Sorry for digging up such an old thread, but my undergraduate
dissertation is on this topic so I couldn't resist. :)

(Some credit in the following goes to my supervisor, Ulrich Berger.)

> Mark Engelberg wrote:
> > I'd like to write a memoization utility.  Ideally, it would look
> > something like this:
> >
> > memoize :: (a->b) -> (a->b)

The type you actually want is more like:

memoFix :: ((a -> b) -> a -> b) -> a -> b

which is like the normal fixpoint function (defined only over
functions) except that it adds the memoization magic. The reason being
that you can then memoize recursive calls as well (without having to
figure out how to dive into the function definition and replace
recursive calls with calls to the memoized version).

On 27/05/07, apfelmus <apfelmus at quantentunnel.de> wrote:
> Note that due to parametricity, any function of this type is necessarily
> either id or _|_. In other words, there are only two functions of type
>   ∀a∀b. (a->b) -> (a->b)

Of course, this only talks about the value of id, not its behaviour.
fix :: ((a -> b) -> a -> b) -> a -> b = memoFix in the sense that the
values they compute are the same, but practically speaking they are
different since the latter does memoization.

> That's because the functions has to work for all types a and b in the
> same way, i.e. it may not even inspect how the given types a or b look
> like.

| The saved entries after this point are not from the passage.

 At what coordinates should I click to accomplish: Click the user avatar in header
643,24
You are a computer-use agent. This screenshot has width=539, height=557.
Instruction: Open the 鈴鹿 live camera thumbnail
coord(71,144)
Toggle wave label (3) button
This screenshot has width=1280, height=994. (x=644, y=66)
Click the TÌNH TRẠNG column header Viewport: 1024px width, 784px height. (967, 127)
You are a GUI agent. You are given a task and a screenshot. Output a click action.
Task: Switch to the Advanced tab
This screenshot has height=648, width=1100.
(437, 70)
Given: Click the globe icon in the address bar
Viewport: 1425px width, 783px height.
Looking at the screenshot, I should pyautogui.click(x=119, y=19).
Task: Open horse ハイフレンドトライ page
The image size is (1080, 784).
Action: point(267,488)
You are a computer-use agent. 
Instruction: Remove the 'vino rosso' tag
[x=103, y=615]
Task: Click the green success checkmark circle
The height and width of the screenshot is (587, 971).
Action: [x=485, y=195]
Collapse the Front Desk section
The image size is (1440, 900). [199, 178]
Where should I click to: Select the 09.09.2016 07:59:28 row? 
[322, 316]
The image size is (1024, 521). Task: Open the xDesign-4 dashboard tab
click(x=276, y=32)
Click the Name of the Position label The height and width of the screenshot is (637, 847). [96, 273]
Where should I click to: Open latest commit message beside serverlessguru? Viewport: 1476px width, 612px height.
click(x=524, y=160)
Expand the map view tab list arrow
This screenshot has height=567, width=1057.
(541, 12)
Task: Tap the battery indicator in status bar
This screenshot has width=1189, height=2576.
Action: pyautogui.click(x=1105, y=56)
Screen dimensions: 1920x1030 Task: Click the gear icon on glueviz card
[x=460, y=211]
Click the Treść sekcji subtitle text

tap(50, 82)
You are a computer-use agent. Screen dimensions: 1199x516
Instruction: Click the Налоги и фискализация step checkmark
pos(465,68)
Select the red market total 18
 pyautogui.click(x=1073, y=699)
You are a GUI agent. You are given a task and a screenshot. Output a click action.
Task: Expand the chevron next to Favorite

You need type classes to get a reasonable type for the function
> you want
>   memoize :: Memoizable a => (a->b) -> (a->b)
> Now, how to implement something like this? Of course, one needs a finite
> map that stores values b for keys of type a. It turns out that such a
> map can be constructed recursively based on the structure of a:
>   Map ()            b  := b
>   Map (Either a a') b  := (Map a b, Map a' b)
>   Map (a,a')        b  := Map a (Map a' b)
> Here,  Map a b  is the type of a finite map from keys a to values b. Its
> construction is based on the following laws for functions
>         () -> b  =~=  b
>   (a + a') -> b  =~=  (a -> b) x (a' -> b) -- = case analysis
>   (a x a') -> b  =~=  a -> (a' -> b)       -- = currying

class Memoizable a f | a -> f where
    memIso :: (a -> b) :~= f b

where a :~= b represents an isomorphism between two types, and f is
the generalized trie functor indexed on the type a and storing values
of its parameter type (here b). Note that this only works if a is
algebraic (i.e. can be represented as a generalized trie using the
isomorphisms above and a couple more to deal with recursive and higher
kinded types[1]). And it almost goes without saying that you can only
memoize pure functions.

Then memoFix actually has a constrained type, namely:

memoFix :: Memoizable a f => ((a -> b) -> a -> b) -> a -> b

You can then take a recursive function like:

f :: A -> B
f x = ... f y ...

and transform it so it takes its own fixpoint as an argument:

f' :: (A -> B) -> A -> B
f' f x = ... f y ...

and then, if you have an instance

instance Memoizable A F where
    memIso = ...

after defining F, you can create the memo function with

fM : A -> B
fM = memoFix f'

You could generate F and the Memoizable instance using TH or DrIFT or
the like (allowing derivation would be really nice :). Actually F
could be considered a dependent type, so you could define a pretty
much universal instance using TH with that mechanism.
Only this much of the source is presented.